The Haunting of Susan A review – a pint of fear in pub theatre’s ghost story

A beautiful, eerie glow … Suzanne Ahmet tells a ghost story.
A beautiful, eerie glow … Suzanne Ahmet tells a ghost story. Photograph: Rah Petherbridge

The jump scares are perfectly placed in Mark Ravenhill’s delightfully tense new production which is focused on the history and hauntings of the King’s Head theatre, where he is co-artistic director. Though patchy in places, it’s a fright-full pleasure to watch.

The Haunting of Susan A is a lecture, a ghost story, and a love letter to this crumbly old stage. Ravenhill opens the show with snippets of history, imagining which famous people might have stopped by for a pint, whose blood might be caked into these walls. When he is interrupted by an actor itching to tell her tale of a past performance on this stage, the story splits in two. With Ravenhill banished to his seat, Suzanne Ahmet takes charge.

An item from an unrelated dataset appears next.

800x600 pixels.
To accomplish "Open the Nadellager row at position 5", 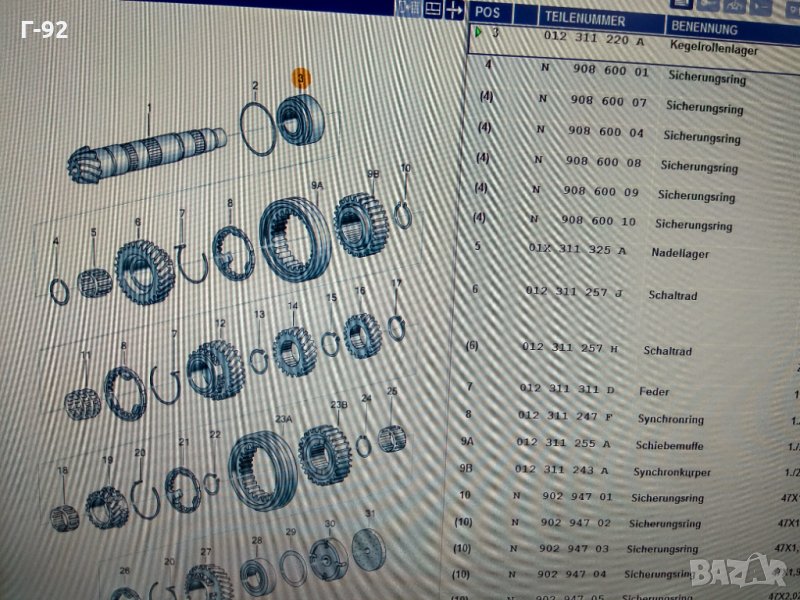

Vibrating with fear and fury, the production starts to hum. Jo Underwood’s lighting design creates a beautiful, eerie glow as Ahmet tells us a ghost story. A real one, she insists. Nerves build as the production toys with the theatre’s old and faulty lighting desk, dangling the constant threat of the room plunging into total darkness. In the corner, a leak causes an irregular drip drip drip into a metal bucket; low budget, high drama.

Ravenhill’s history is interesting and Ahmet’s story is tense, but the two strands fight for stage time awkwardly. The distinction between their performance styles jars; it’s clear she’s an actor and he’s not. This might change over the show’s run, but as they argue, you can hear one waiting for the other to interrupt.

By putting the theatre’s past as the centre of the story, acting becomes a form of haunting, and this is where the show really finds its feet. More than a ghoulish horror or a historical lecture, this is an ode to the space, to the tales told here over the years, and to the simple power of making an audience cower with nothing more than the terrible, tangible fear of a hand hovering over your shoulder. The stomach-deep tug willing you to turn around. The all-consuming fear of what will happen when you do.